Joe knew he shouldn't make eye contact with the other inmates, so he focused his attention on the two guards, scrutinizing them every time he passed their station. One was middle-aged and heavy and prematurely gray, the other young and thin and pimply. They wore black uniforms and carried nightsticks and handcuffs on their belts, but no guns. They were clearly no match for a hundred angry prisoners, and now Joe understood why the correction officers rarely ventured from their station—they were badly outnumbered. If there was a riot, the guards could lock down the jail and call for reinforcements, but until help arrived the inmates could do whatever they wanted.

As Joe approached the station once again at 9:08
P.M.
the middle-aged guard rose from his swivel chair. He exited the booth through a door at the back and reappeared a few seconds later on the other side of the barred gate. The younger guard buzzed the gate open, allowing his gray-haired partner to step into the cellblock. Judging from the tired look on the older guard's face, Joe assumed he was close to the end of his shift. He was probably getting ready for lights-out, making a final inspection of D block before herding the inmates back to their cells. As the guard marched down the corridor he removed the nightstick from his belt and held it ready. The name on his uniform, Joe noticed, was
BILLINGS
. Then, to Joe's great surprise, Officer Billings pointed the nightstick at him.


You, Joseph Graham!
” The guard's voice was stunningly loud. “
Turn and face the wall
!”

Joe was too alarmed to move.
What did I do?

“Are you
deaf
?” The guard raised the nightstick a little higher, preparing to swing. “
Face the wall and put your hands behind your head!

Swallowing hard, Joe turned to the wall and raised his hands. They were trembling again, but after a few seconds he managed to lace his fingers together behind his head. The other inmates in the corridor watched with amusement. Several imitated him, shaking their hands spastically.
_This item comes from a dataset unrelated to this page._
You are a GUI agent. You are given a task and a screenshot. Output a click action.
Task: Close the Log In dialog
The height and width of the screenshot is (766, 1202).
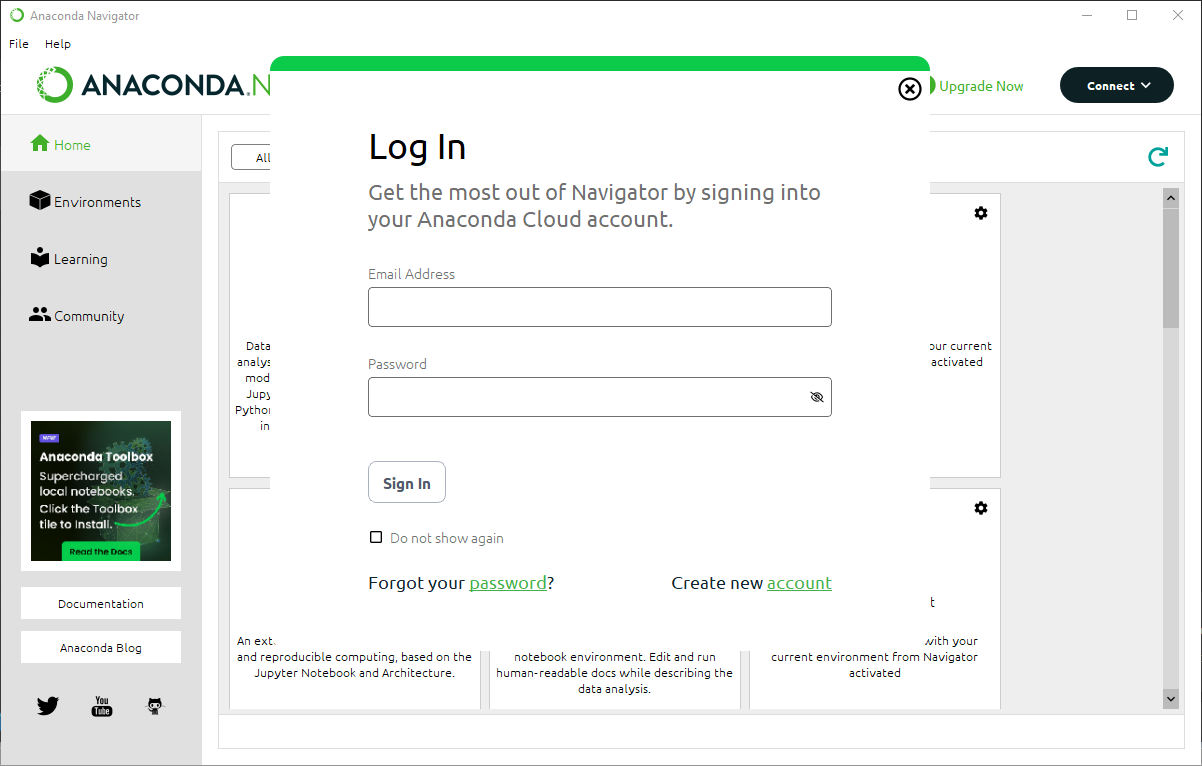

Officer Billings frisked him. Joe was at a loss, his mind racing. He turned his head and tried to catch the guard's eye. “What … what's going—”

“Shut the fuck up! If you say one more word, I'll bash your fucking head in!”
He slapped Joe's hips and legs, checking for anything tucked into his sweatpants. Then the guard leaned close enough to whisper something in Joe's ear. “I got a message for you. From Frank Patton.”

It took Joe a second to realize who Billings was talking about—Officer Patton, the big redheaded cop from Inwood. “What? What does—”

“You ruptured his spleen, you stupid fuck. When you hit him with the nightstick.” Billings punctuated the sentence by jabbing his own nightstick into Joe's back. “And Frank Patton happens to be my brother-in-law.”

The jab was painful but not excruciating. Billings couldn't hit him hard in front of the security cameras in the corridor. But Joe knew the punishment was just beginning. He should've seen this coming. Patton had said many times that he had friends at Rikers.